In our active asset allocation strategy, we have begun to rotate away from long duration government bonds - reducing the allocation from 30% to 20% in November 2014 - into a mix of shorter duration EU government and corporate bonds (+5%) and EU inflation-linked bonds (+5%) and will continue this process in 2016. Given the collapse in crude oil prices in 2015, inflation expectations are relatively benign this year but many market forecasters are increasing their inflation estimates for 2016. JP Morgan for example is expecting inflation to rise in Europe from 0% this year to 1.0-1.5% in 2016.
The iShares Euro Inflation Linked Bond ETF has begun to price in a more inflationary environment for 2016, rallying +4% from the July lows. Inflation linked bonds should outperform fixed interest rates bonds in periods of rising inflation and deliver positive returns should inflation rates increase at a faster rate than anticipated by the market. We are well positioned to capture this trend with allocations to ILB's and precious metals in the Active Asset Allocator.

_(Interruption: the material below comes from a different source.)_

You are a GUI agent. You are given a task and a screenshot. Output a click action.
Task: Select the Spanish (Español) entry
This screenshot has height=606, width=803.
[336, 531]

For more information on our bond market analysis, please get in touch. You can reach Brian Delaney at firstname.lastname@example.org or 086 821 5911.
Gold Market Update
Slowly but surely the gold market is waking up from a four year slumber. Euro gold rallied +28% from the November 2014 low, then corrected by -17% earlier this year. Euro gold has added another +10% in recent months and we believe this uptrend is just getting started.
Gold has a tendency to move in 7-8 year cycles and we could be about to embark on a new multi-year bull trend for precious metals. Certainly, the combination of a weakening global economic growth outlook, zero-to-negative interest rates, record loose central bank monetary policy, rising political tensions in between West and East and rising demand for a scarce resource that has been considered money for thousands of years, all combine to set the stage for an explosive rally in the precious metals sector.
While gold in US dollars has rallied +9% since the July 2015 lows, the gold mining companies have reacted much more favourably, which should be expected as the miners really are leveraged plays on the price of gold. The most popular ETF of gold mining stocks, GDX is +27% over the same period while certain mining companies have performed even better: Agnico Eagle (AEM), Yamana (AUY), Novagold (NG) and New Gold (NGD) to name a few. Caution is warranted however. We have seen this movie many times before over the last four years. Miners need to continue their current form for quite a few months yet before we can be confident that the bear market in precious metals is behind us.